Exercise prompt
Transcribe all of the records word for word, but omit the pictures.

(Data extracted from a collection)

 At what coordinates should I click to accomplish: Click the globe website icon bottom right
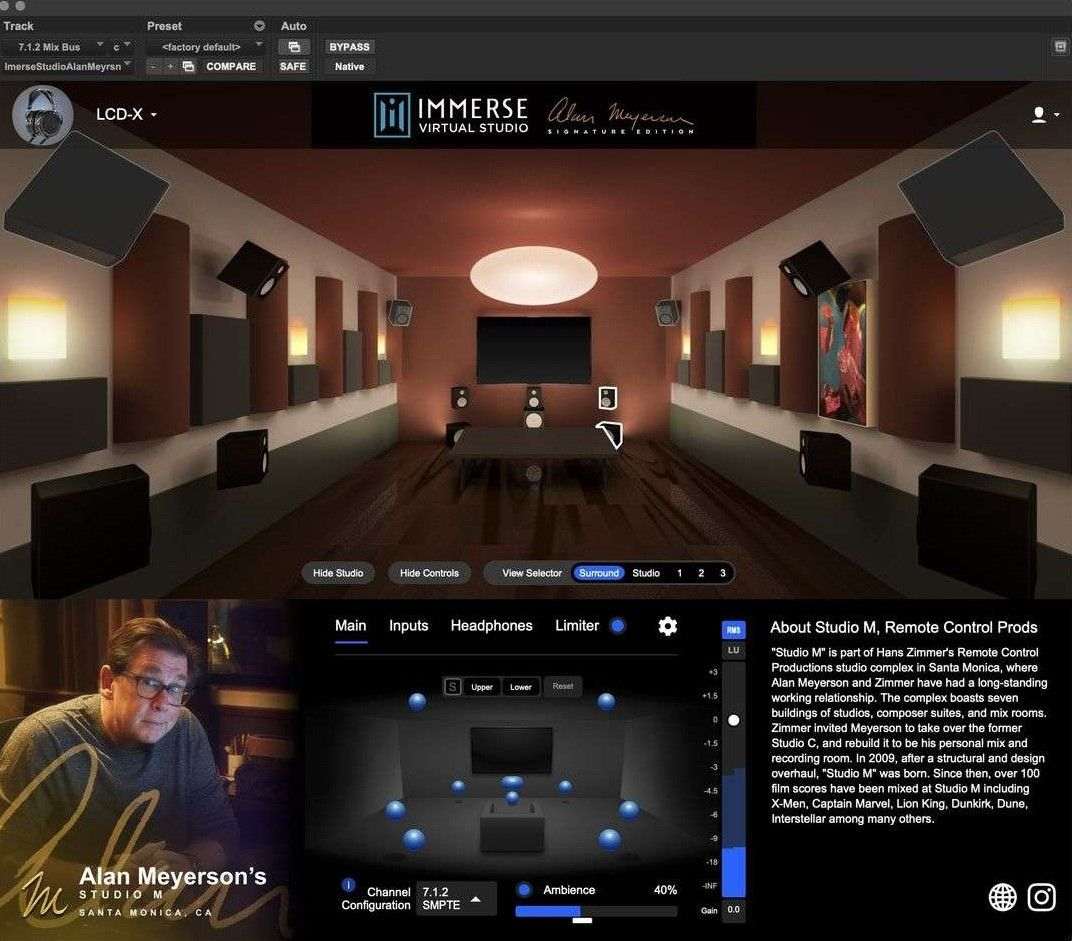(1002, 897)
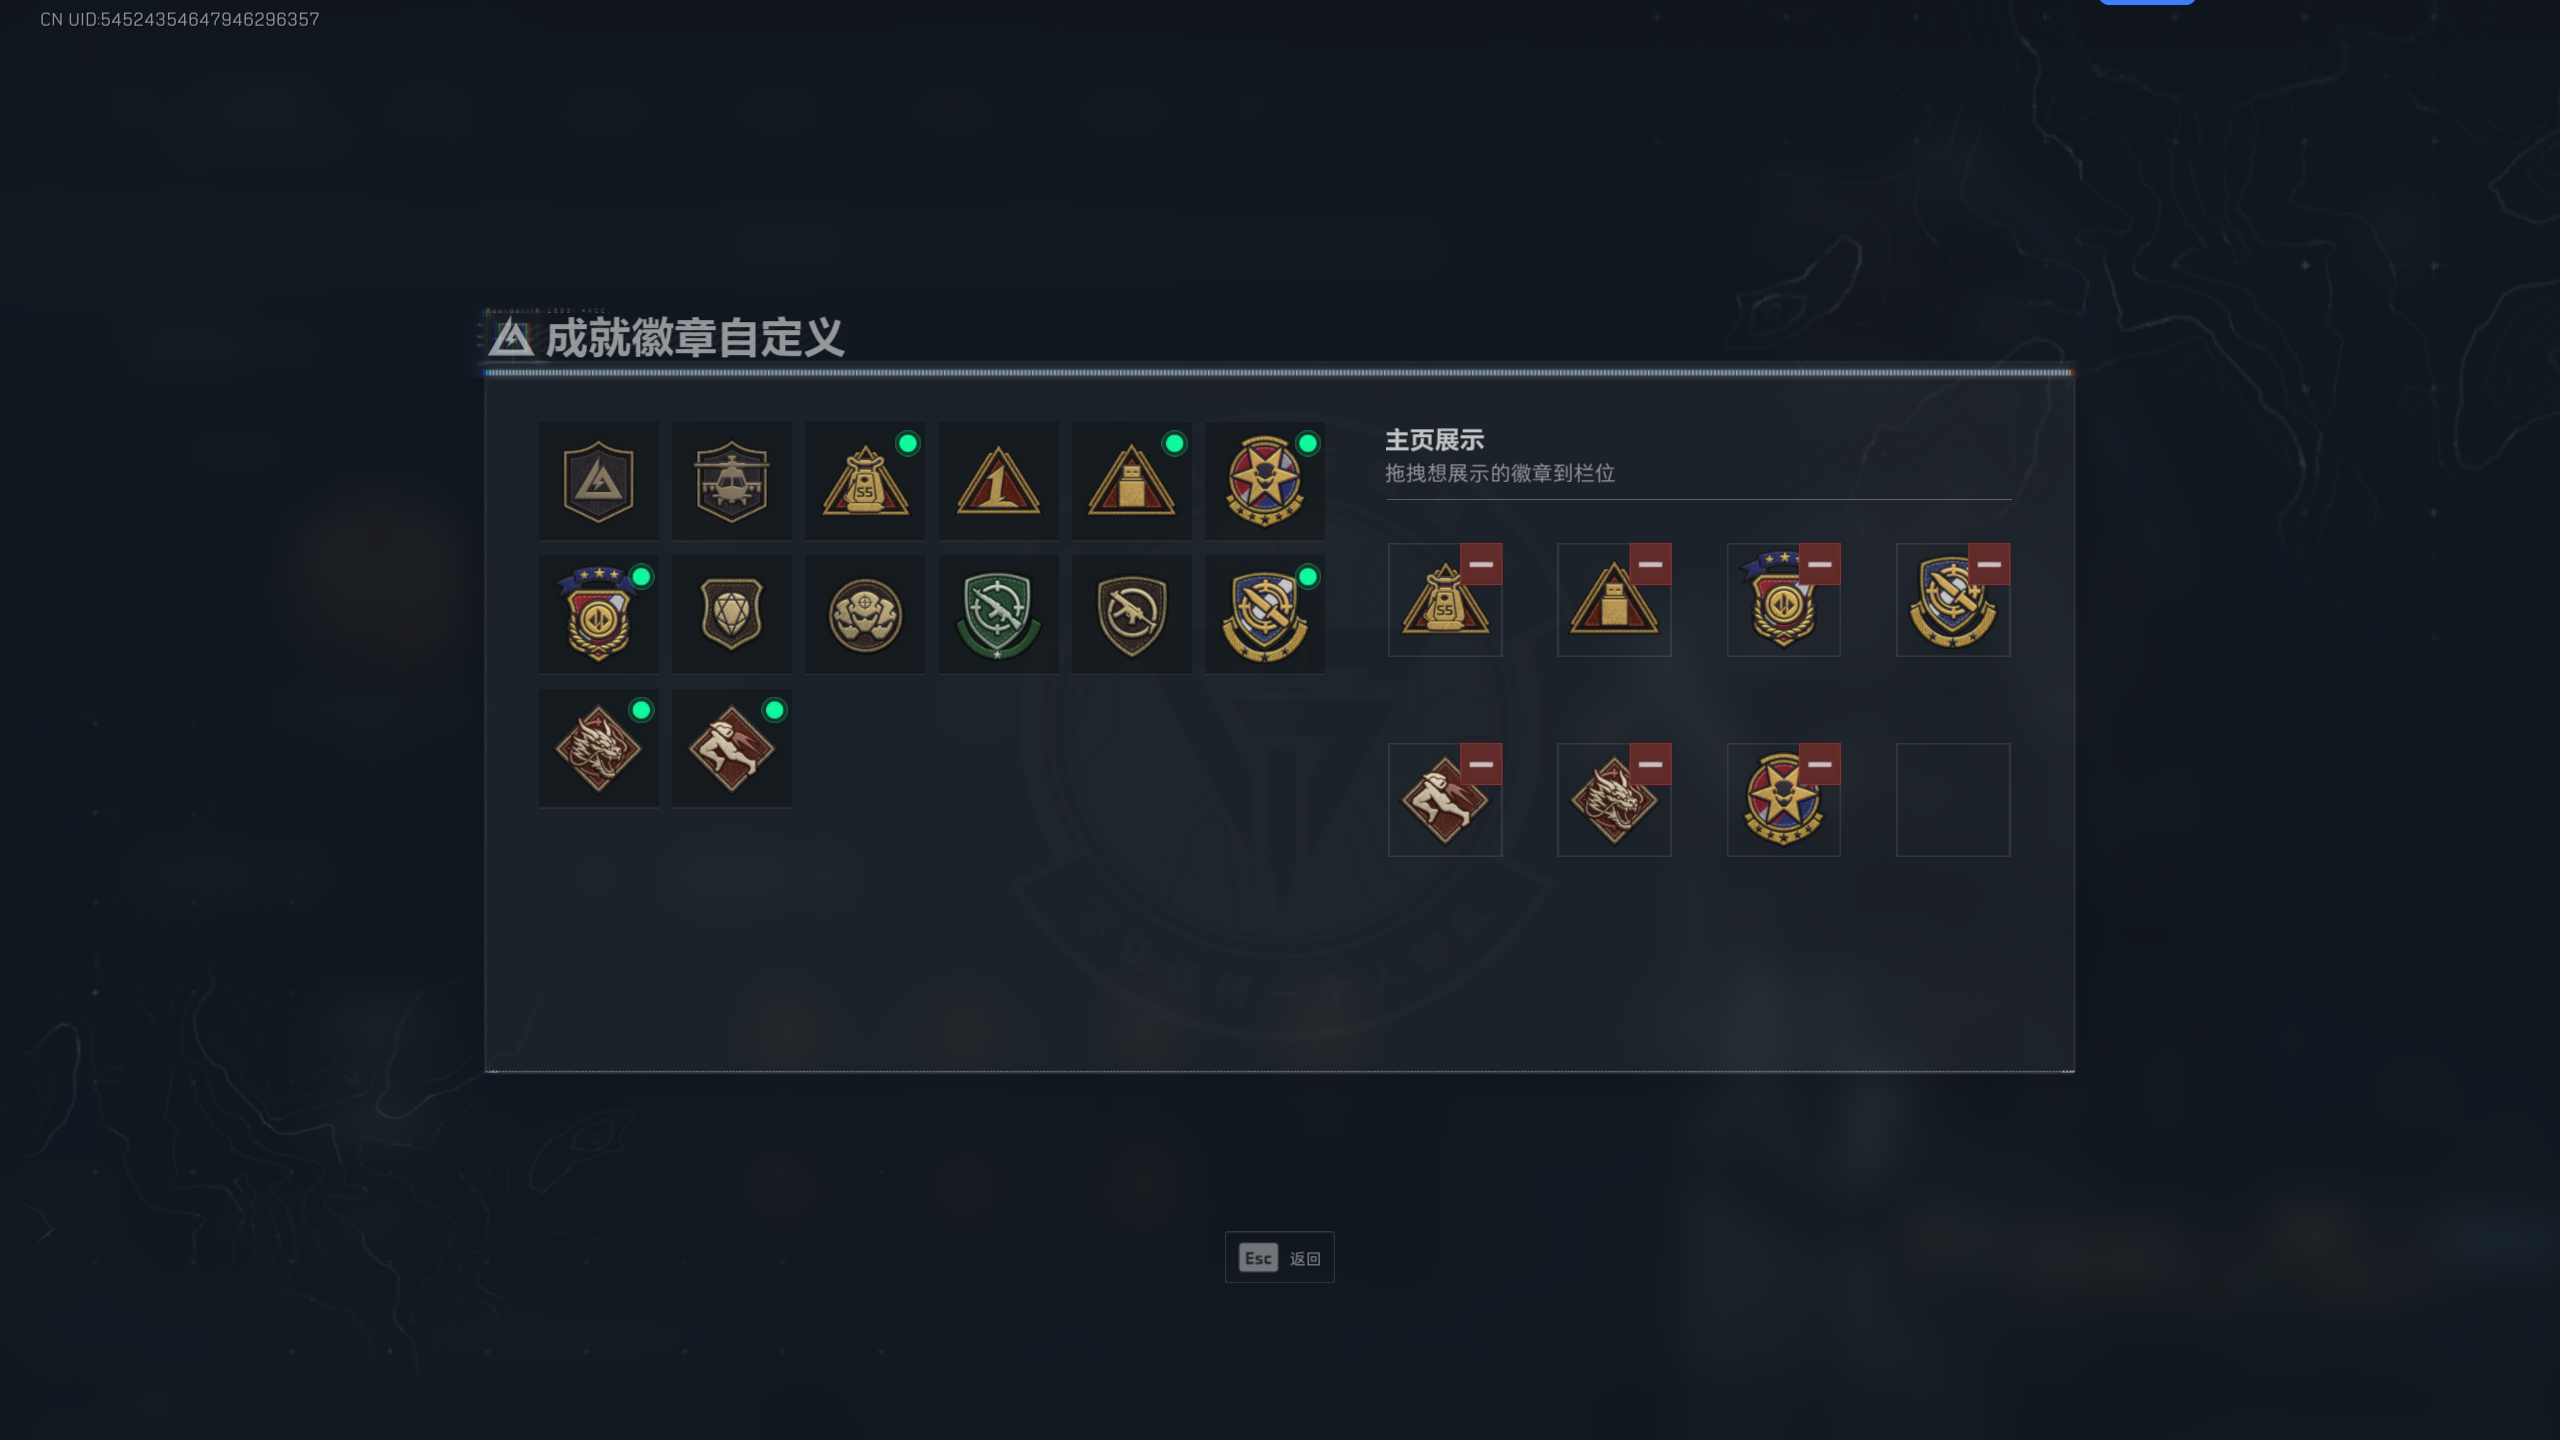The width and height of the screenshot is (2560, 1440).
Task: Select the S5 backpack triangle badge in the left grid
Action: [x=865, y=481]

Task result
 At what coordinates should I click to accomplish: Click the globe website icon bottom right
(1002, 897)
The width and height of the screenshot is (2560, 1440).
Task: Select the S5 backpack triangle badge in the left grid
Action: [x=865, y=481]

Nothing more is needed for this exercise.